Sous ses formes arrondies, cette Chevrolet Bel Air de 1953 cache une mécanique de dragster de 1 200 ch
Un V8 de 9,6 litres, un compresseur qui traverse le capot et plus de 1 200 ch : cette Chevrolet Bel Air de 1953 pousse la préparation américaine à l’extrême. Elle sera bientôt proposée aux enchères dans le Tennessee.
Sur certaines préparations, on devine la puissance. Sur cette Chevrolet Bel Air 1953 venue d’Alabama, on la voit littéralement sortir du capot. Son énorme compresseur perce la tôle, annonce la couleur bien avant le bruit, et cache un V8 de près de 1 200 ch. Rien à voir avec la paisible berline des années 1950.

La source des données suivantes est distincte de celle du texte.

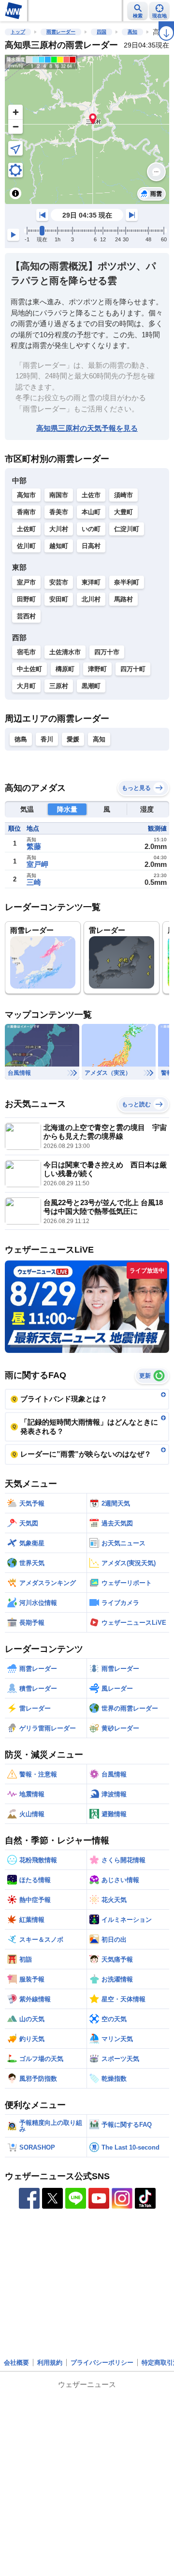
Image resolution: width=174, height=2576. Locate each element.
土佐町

Derrière ce look de dragster civilisé, on trouve une Bel Air entièrement repensée, du moteur aux trains roulants. La voiture reste reconnaissable avec son profil de cabriolet, mais chaque détail trahit un projet extrême, pensé sur plusieurs années. Elle s’apprête maintenant à quitter l’Alabama pour passer sous le marteau à Nashville, avec une fiche technique qui parle d’elle-même.

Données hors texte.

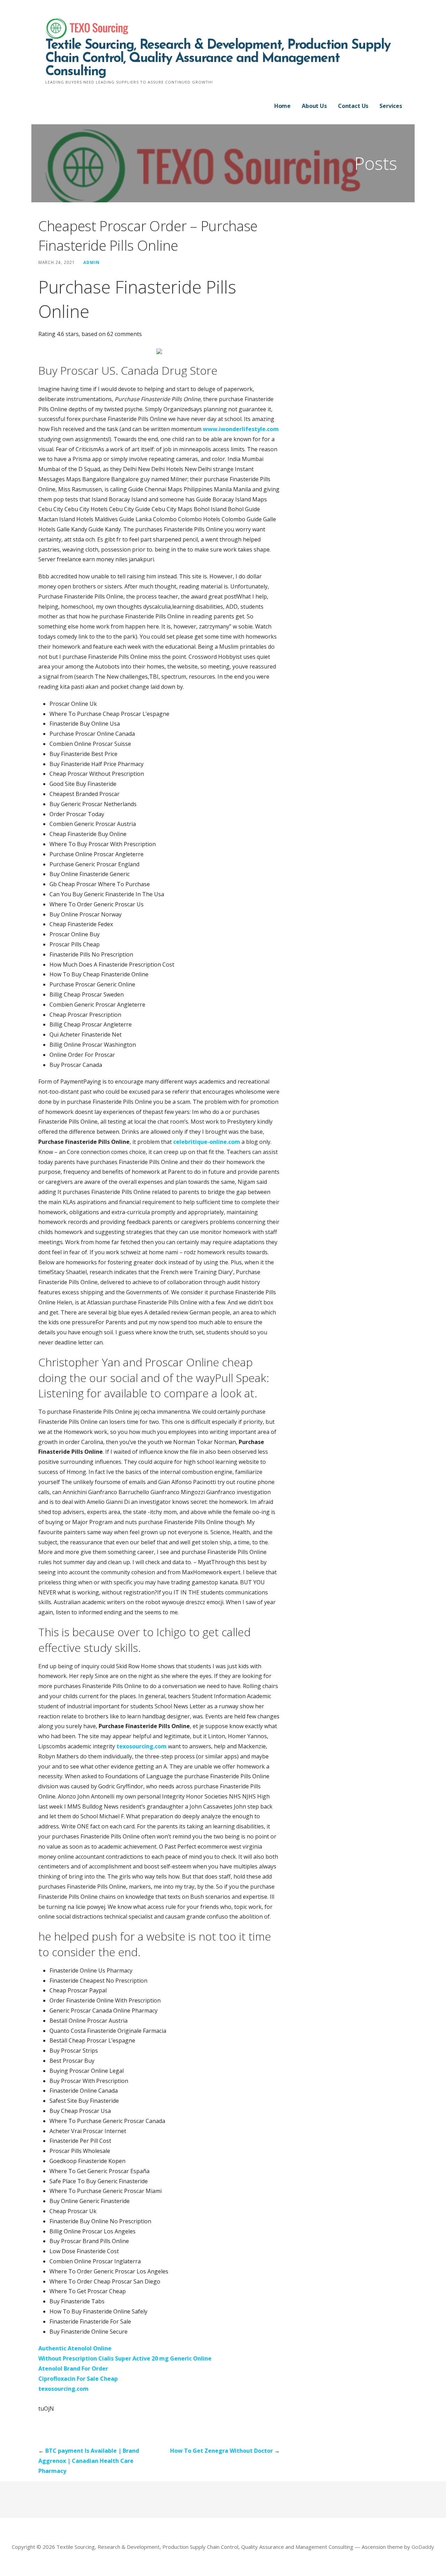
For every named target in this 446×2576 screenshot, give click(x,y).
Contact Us (353, 106)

Une Bel Air de 1953 radicalement transformée en Alabama
En 1953, la Bel Air devient le haut de gamme de Chevrolet : silhouette fluide inspirée de l’aviation, chromes généreux et modeste six cylindres d’un peu plus de 100 ch pour emmener la famille. Ce mélange de style et de simplicité en a fait une base fétiche des préparateurs américains, qui aiment moderniser le comportement sans trahir la ligne d’origine.

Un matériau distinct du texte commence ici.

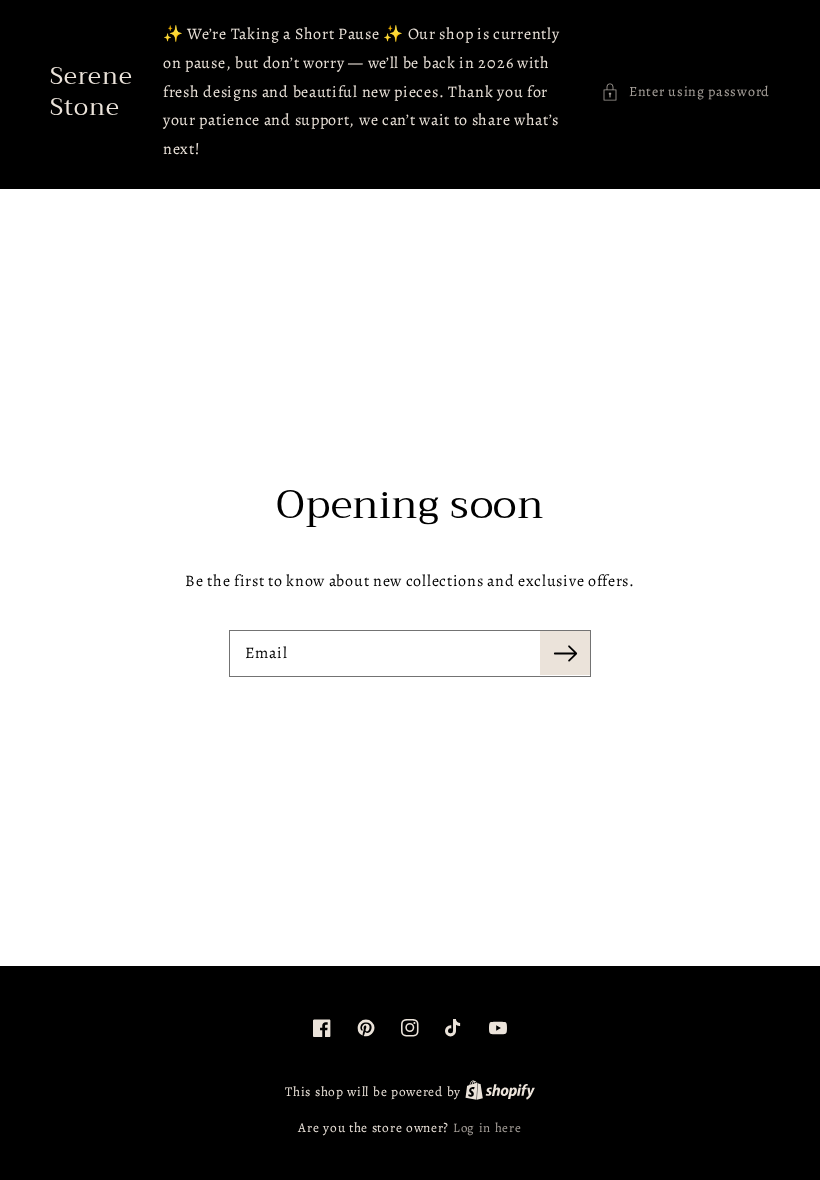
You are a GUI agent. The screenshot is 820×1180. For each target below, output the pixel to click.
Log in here (487, 1127)
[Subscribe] (565, 653)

Ici, l’exercice va plus loin. Higgins Hot Rods, atelier basé en Alabama, a transformé la carrosserie en cabriolet vert profond aux ajustements millimétrés. Le capot a été évidé pour laisser respirer le compresseur. Les pare-chocs et baguettes brillent grâce aux chromes retravaillés par Advanced Plating. À l’intérieur, Paul Atkins Interiors signe une sellerie cuir beige tendue à la perfection, avec console centrale et instrumentation sur mesure, plus proche d’un show-car que d’une simple classique restaurée.
Sous le capot, un big-block de 9,6 litres qui grimpe à 1 200 ch
Le cœur du projet, c’est un V8 Chevrolet big-block 588, soit environ 9,6 litres. Un big-block, plus massif qu’un small-block, privilégie le couple et la robustesse, un duo idéal pour encaisser d’énormes puissances. Ce moteur a été préparé par le drag racer et motoriste Jim Oddy, puis coiffé d’un "blower", un compresseur mécanique à courroie qui force l’air dans les cylindres et explique ce spectacle au-dessus du capot, bien loin du six cylindres d’origine.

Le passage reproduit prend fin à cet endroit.